● **GIVEN TASK 1**:
Repeat the lines of the listing from the line containing "Given: Click the count 1 above Next 14 Days" through the end of the listing, inclusive, and leave the pictures out of your answer.

For convenience, we set

$$b_{k}=2\pi a_{k} \vert \xi \vert r\bigl(\xi '\bigr), \qquad \vert \beta _{\kappa } \vert ^{{1}/{\kappa }}=\max_{1\leq k\leq N} \vert b_{k} \vert ^{ {1}/{k}}, \quad \text{and} \quad \beta = \vert \beta _{\kappa } \vert ^{-{1}/{\kappa }}.$$

We can write

\begin{aligned} \widehat{K_{h,\varOmega ,P}}(\xi ) =& \int _{0}^{\beta }h(t) \int _{\mathbf{R}}N_{b}(s)\mathbf{e}^{-2\pi i P(t)| \xi |r(\xi ')s}\,ds \frac{dt}{t} \\ &{} + \int _{\beta }^{\infty }h(t) \int _{\mathbf{R}}N_{b}(s)\mathbf{e}^{-2 \pi i P(t)|\xi |r(\xi ')s}\,ds \frac{dt}{t} \\ =:&I_{1}+I_{2}. \end{aligned}
(3.4)

Document and screenshot pointing listing:
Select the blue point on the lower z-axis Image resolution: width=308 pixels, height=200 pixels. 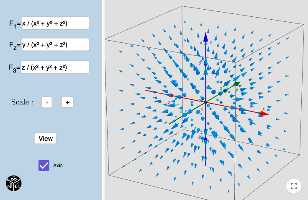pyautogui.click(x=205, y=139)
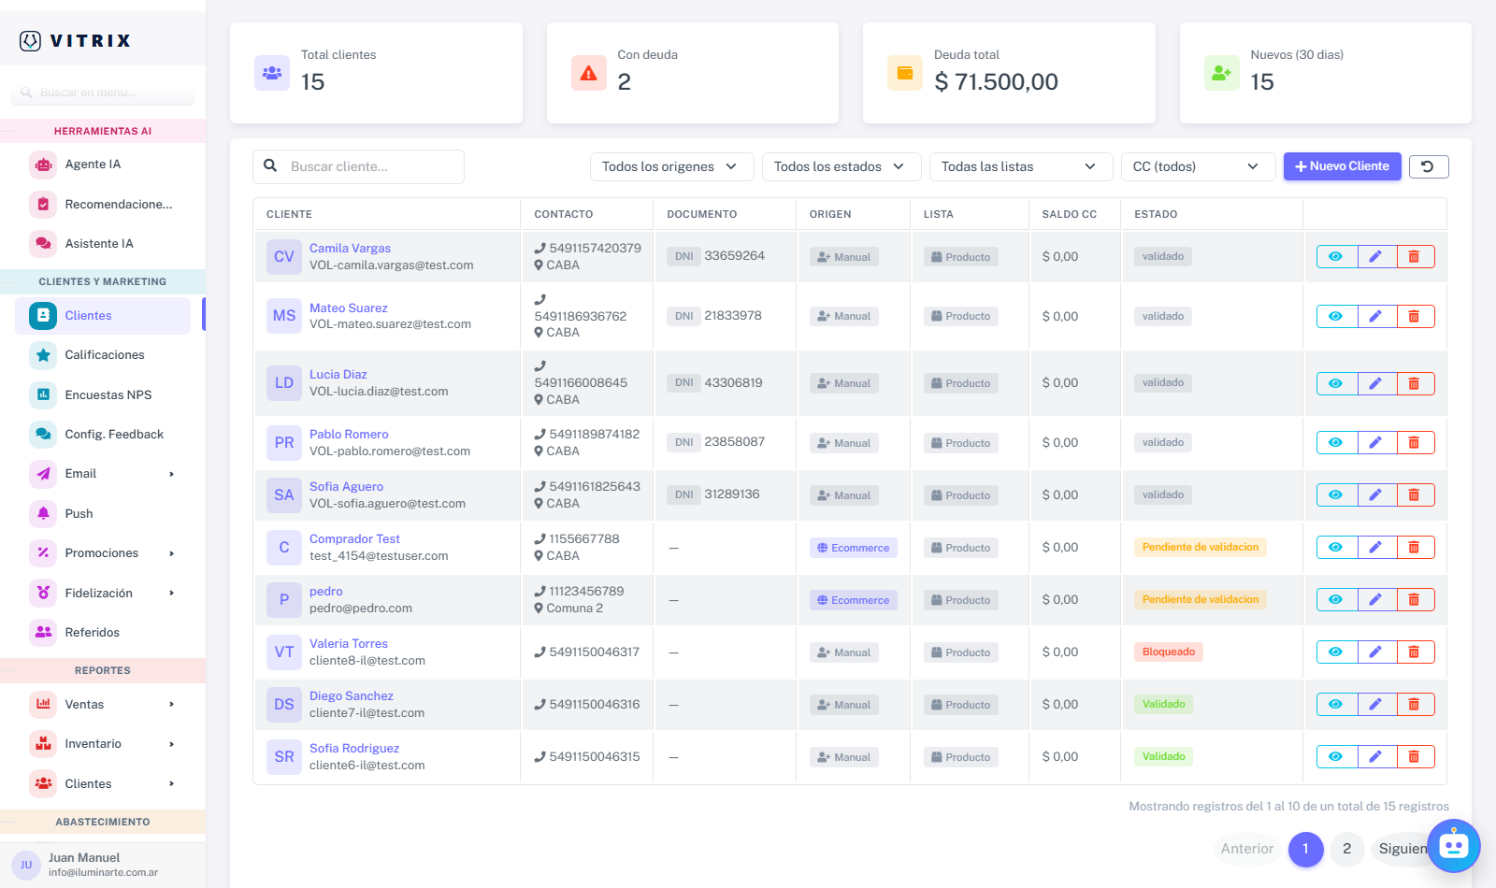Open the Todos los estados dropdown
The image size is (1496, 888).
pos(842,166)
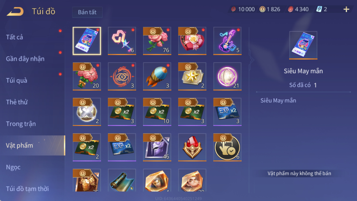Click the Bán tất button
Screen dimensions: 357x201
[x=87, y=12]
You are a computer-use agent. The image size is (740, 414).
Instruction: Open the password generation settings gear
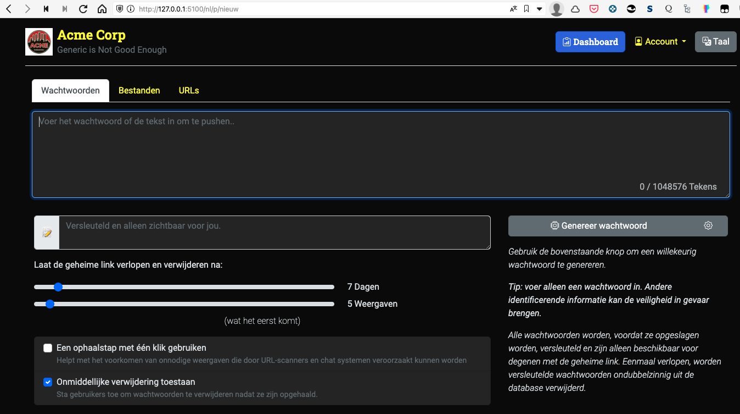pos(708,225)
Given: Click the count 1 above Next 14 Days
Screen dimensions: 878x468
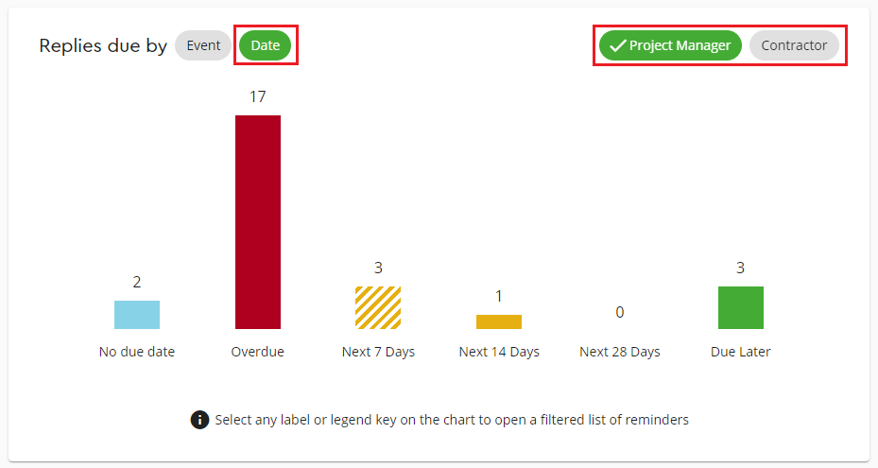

● **GIVEN TASK 2**:
In the excerpt, at what value of t is the integral over t divided into the two parts I₁ and I₂?

● **WRITTEN REPLY 1**:
Given: Click the count 1 above Next 14 Days
Screen dimensions: 878x468

● **WRITTEN REPLY 2**:
At β, where β = |β_κ|^(−1/κ).